Giving Kirundi a Voice in the AI Era
A fellowship narrative by Jules Cesar Junior NdayisengaI grew up speaking Kirundi, a language shared by over 12 million people across Burundi, the Democratic Republic of Congo, and a growing diaspora. It is the language of my family, my community, my identity. When I transitioned from a nursing career into AI engineering, I expected to find my mother tongue somewhere in the vast ecosystem of datasets, models, and platforms that power modern AI. It wasn't there. Not in OpenAI. Not in Google. Not in Meta. Not anywhere.
This absence isn't just a technical gap. It is a form of digital exclusion. When Siri or Google Assistant cannot understand a question asked in Kirundi, millions of Burundians are silently shut out of the technological revolution. Banks cannot deploy voice-based customer service for their Kirundi-speaking clients. NGOs cannot use AI to deliver health or agricultural information by voice to rural, non-literate communities.
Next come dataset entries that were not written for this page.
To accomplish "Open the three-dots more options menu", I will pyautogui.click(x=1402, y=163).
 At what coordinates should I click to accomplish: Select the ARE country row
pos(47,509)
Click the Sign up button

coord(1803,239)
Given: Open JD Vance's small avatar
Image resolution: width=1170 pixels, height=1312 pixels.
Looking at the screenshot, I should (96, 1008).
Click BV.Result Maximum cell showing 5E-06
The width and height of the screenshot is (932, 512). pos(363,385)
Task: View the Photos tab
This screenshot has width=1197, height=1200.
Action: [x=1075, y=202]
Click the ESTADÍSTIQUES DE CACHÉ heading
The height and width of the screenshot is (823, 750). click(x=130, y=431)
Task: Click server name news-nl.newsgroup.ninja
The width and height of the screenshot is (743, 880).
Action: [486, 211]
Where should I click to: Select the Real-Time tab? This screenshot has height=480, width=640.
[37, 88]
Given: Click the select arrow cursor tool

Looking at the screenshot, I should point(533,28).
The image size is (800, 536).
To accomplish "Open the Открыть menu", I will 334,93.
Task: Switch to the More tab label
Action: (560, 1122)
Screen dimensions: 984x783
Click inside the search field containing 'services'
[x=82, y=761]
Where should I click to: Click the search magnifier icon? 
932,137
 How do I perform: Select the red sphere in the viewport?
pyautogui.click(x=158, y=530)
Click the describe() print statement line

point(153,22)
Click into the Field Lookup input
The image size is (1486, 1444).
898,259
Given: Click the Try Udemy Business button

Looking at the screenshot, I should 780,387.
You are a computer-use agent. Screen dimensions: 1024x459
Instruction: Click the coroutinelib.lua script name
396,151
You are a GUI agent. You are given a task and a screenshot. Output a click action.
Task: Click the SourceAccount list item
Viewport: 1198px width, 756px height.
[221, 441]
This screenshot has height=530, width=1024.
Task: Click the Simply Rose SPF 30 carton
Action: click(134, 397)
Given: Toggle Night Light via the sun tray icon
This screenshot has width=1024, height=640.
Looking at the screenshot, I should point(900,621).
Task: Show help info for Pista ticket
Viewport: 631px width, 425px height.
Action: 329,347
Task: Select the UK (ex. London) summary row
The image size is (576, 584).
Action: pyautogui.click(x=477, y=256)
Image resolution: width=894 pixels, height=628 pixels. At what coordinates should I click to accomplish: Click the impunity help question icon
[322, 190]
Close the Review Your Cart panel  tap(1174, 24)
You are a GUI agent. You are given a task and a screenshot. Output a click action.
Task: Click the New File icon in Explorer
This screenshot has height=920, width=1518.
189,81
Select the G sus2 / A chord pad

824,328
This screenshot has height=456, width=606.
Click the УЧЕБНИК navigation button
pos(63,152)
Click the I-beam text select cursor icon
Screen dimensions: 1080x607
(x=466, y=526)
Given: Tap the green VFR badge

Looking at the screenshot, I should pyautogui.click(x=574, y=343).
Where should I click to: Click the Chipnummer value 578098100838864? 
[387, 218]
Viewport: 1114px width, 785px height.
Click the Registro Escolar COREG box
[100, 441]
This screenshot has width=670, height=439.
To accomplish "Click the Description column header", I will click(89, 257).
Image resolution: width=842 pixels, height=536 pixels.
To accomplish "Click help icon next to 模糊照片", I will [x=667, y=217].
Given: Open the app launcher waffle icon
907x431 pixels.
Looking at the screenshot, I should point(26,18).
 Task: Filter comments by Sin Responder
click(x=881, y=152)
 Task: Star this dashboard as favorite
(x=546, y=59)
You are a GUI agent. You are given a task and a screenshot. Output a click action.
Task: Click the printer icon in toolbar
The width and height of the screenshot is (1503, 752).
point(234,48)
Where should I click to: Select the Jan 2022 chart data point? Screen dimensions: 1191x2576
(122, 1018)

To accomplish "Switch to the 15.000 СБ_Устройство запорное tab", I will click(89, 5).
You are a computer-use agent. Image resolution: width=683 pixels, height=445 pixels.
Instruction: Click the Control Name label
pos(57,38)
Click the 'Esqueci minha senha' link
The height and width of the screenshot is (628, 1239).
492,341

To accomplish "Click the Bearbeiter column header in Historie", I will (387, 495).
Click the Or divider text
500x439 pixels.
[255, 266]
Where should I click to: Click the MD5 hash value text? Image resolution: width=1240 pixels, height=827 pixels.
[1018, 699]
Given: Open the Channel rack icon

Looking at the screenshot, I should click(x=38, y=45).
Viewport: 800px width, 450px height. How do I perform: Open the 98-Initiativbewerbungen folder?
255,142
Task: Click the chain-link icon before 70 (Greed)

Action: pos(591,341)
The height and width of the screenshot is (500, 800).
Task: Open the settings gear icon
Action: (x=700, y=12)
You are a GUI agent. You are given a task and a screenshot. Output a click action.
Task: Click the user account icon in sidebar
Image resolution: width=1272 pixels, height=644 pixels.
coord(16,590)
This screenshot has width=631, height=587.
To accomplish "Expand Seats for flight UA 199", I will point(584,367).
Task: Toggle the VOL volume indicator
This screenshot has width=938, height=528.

The language itself risks becoming invisible in the digital world.
I decided to change that. In November 2025, together with my co-founder, I launched Ijwi ry'Ikirundi AI, an open-source initiative to build the first comprehensive AI-ready datasets for the Kirundi language. The name means "The Voice of Kirundi," because that is exactly what we are building: a voice for a language that the AI world has never heard.
Starting from zero, I designed and built the entire technical infrastructure: a serverless contribution platform where anyone can submit Kirundi sentences and audio recordings without installing anything (built on GitHub Pages and Google Apps Script, with zero hosting cost); an automated Python ETL pipeline that cleans, validates, and deduplicates contributions; and a versioned, publicly accessible dataset hosted on Hugging Face Hub via Git LFS, structured for speech recognition (ASR), text-to-speech (TTS), and natural language processing (NLP) research.
In just a few months, our team has collected over 4,700+ validated sentences, processed more than 32,900 words, and attracted researchers and contributors, all at zero infrastructure cost. Every component is open-source and documented. The architecture is deliberately designed to be replicated for other low-resource African languages: Kinyarwanda, Swahili, and beyond.
Our ambition extends beyond data collection. The medium-term vision is to become the linguistic data hub for East Africa, targeting 250,000 sentences and 500 hours of audio within 18 months. The long-term goal is to enable working speech recognition, machine translation, and AI assistants that speak Kirundi. We aim to monetize access through a B2B API, serving banks, telecoms, and NGOs who want to automate services in Kirundi, making the project self-sustaining.
This work is deeply personal. I come from a non-traditional tech background. I trained as a nurse before teaching myself software engineering and AI. That journey taught me that the most impactful technology isn't built in Silicon Valley labs; it's built by people who understand the problems firsthand. Together with my co-founder, we bring complementary skills: I lead the technical architecture while we jointly drive community growth and strategic direction.
With Ijwi ry'Ikirundi AI, we are not just building a dataset. We are building digital sovereignty infrastructure, ensuring that the Kirundi language and the people who speak it have a place in the AI-powered future. Every sentence we collect is a step toward that future. Ikirundi cacu, Ijwi ryacu: Our Kirundi, our voice.